Las personas, argumenta Stein, “no hacen una distinción clara entre el individuo y el Estado como agente del castigo”. La misma estructura institucional de la justicia puede ser un vehículo para la venganza. Kimmel, desde su experiencia como abogado, notó cómo sus clientes adinerados buscaban “el placer de arrastrar a sus adversarios por el traumatizante proceso de litigio”, una suerte de venganza legalizada, envuelta en el lenguaje incorruptible de los tribunales. La palabra “justicia”, advierte, puede ser un “hechizo oscuro” que obliga a gente buena a convertirse en asesinos, un término que santifica la represalia y la convierte en una obligación moral.

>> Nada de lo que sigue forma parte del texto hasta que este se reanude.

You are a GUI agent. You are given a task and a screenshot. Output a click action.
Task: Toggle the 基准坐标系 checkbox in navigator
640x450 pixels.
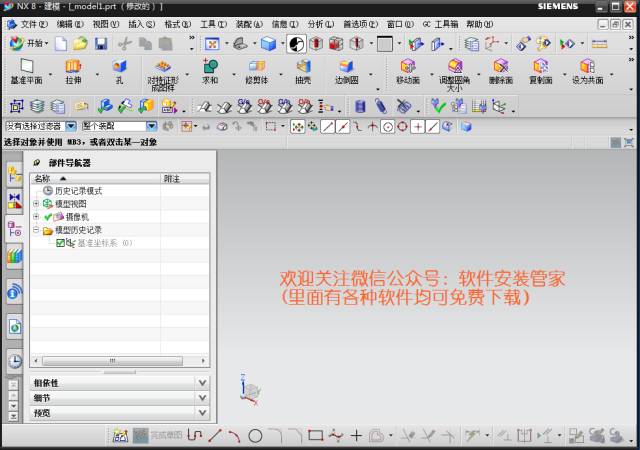61,243
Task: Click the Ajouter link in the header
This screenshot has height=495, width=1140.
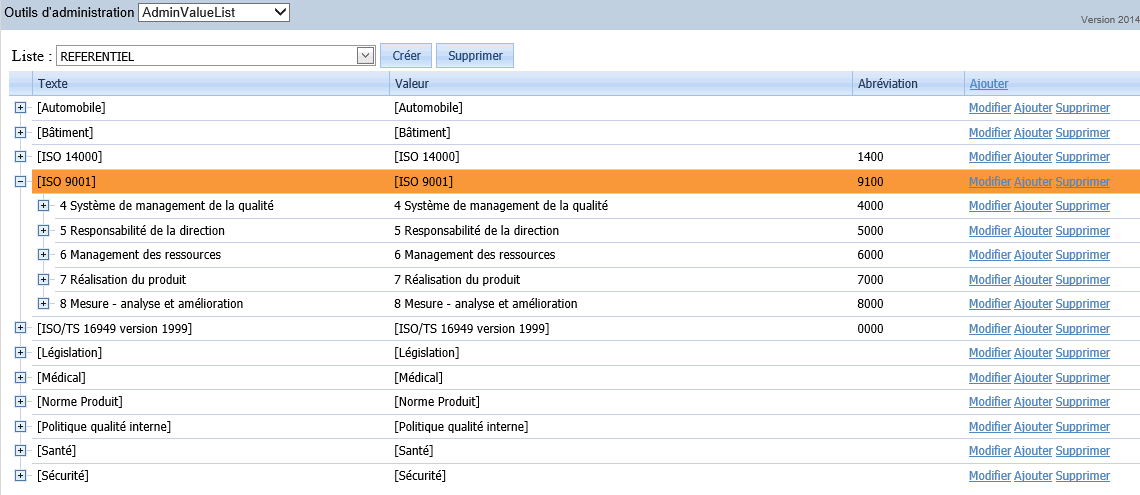Action: 989,84
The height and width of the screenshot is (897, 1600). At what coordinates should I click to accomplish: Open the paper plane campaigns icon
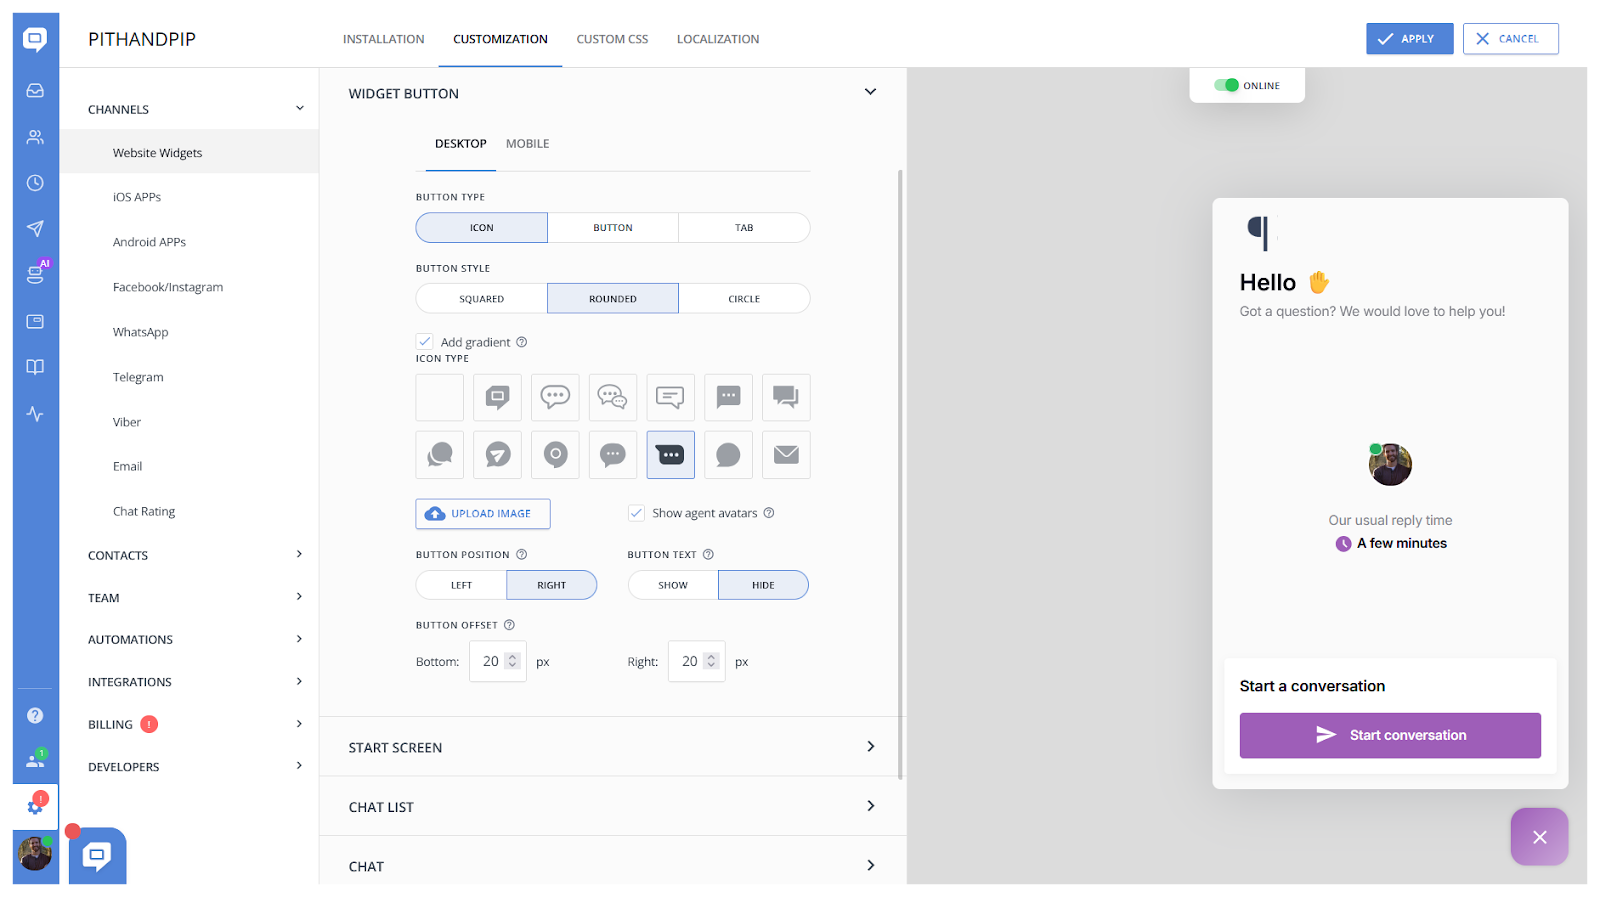tap(35, 229)
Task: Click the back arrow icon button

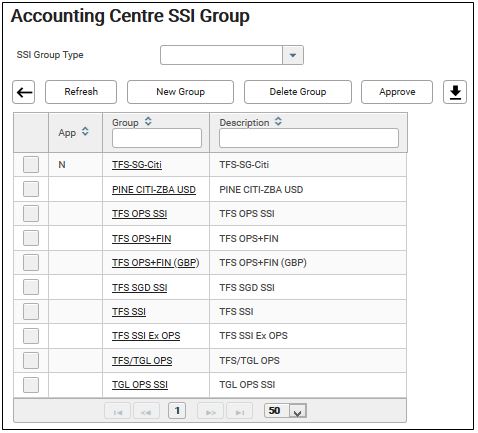Action: pyautogui.click(x=24, y=92)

Lo que Stein señala es que los líderes políticos entienden esto perfectamente. Saben cómo “activar” y “canalizar” ese deseo de venganza latente en la ciudadanía. Lo hacen a través de una retórica cuidadosamente diseñada que “enmarca el uso de la fuerza como un castigo”. De repente, una guerra no es una compleja maniobra geopolítica con intereses de por medio sino un acto de justicia contra cierto villano, un “eje del mal” que debe ser castigado.
Esta retórica no crea el deseo de venganza de la nada sino que lo explota; lo toma, lo pule y lo dirige. Según Stein, las democracias con poblaciones más vengativas tienden a ser más beligerantes, no porque sus ciudadanos tengan cierto problema de adicción sino porque sus líderes tienen menos restricciones para venderles guerras. El público, convenientemente enardecido, los autoriza para ignorar los costos humanos y económicos, además de saltarse los engorrosos procesos diplomáticos.
Este enfoque no niega la biología, pero la pone en su sitio: como una pieza más de un engranaje mucho más grande. La dopamina puede explicar el placer momentáneo de ver al enemigo humillado, pero no explica por qué sociedades enteras se embarcan en campañas de exterminio que duran años, si no décadas. No explica la propaganda, ni el adoctrinamiento, ni la construcción sistemática de un “otro” odiable, ese proceso por el cual se despoja al adversario de su humanidad para que su eliminación no solo sea aceptable, sino deseable. El impulso neuroquímico podrá explicar una partecita, pero la maquinaria del odio estatal requiere más que eso en su persistencia metódica.
Dejando pasar lo arrogante del título, el libro de Kimmel es un noble intento por desentrañar mecanismos cognitivos que hacen de la venganza un impulso tan potente. Su propuesta de tratamiento —un “Sistema de No Justicia” que consiste en una suerte de drama procedural televisivo donde uno procesa su sed de venganza en un tribunal imaginario— subraya su enfoque en el individuo.
Pero quizá convenga resistir la tentación de los reduccionismos. La venganza no es un mero cortocircuito en el cerebro. Es un valor cultural, una herramienta política y un catalizador de violencia a una escala que ninguna terapia individual puede abarcar. Es, a la vez, un impulso visceral, una obsesión psicológica, una norma cultural, un instrumento político y una fuerza a través de la historia.
Existe una ciencia de la venganza, y el libro de Kimmel ofrece un buen pantallazo, pero las conclusiones que saca son todas suyas. A riesgo de caer en otra trillada sugerencia, lo que expertos como Chester nos recuerdan es que la mejor venganza puede ser llevar una buena vida.
Pero también podemos considerar el consejo de Steinbeck y vengarnos de la manera más cruel imaginable: olvidando.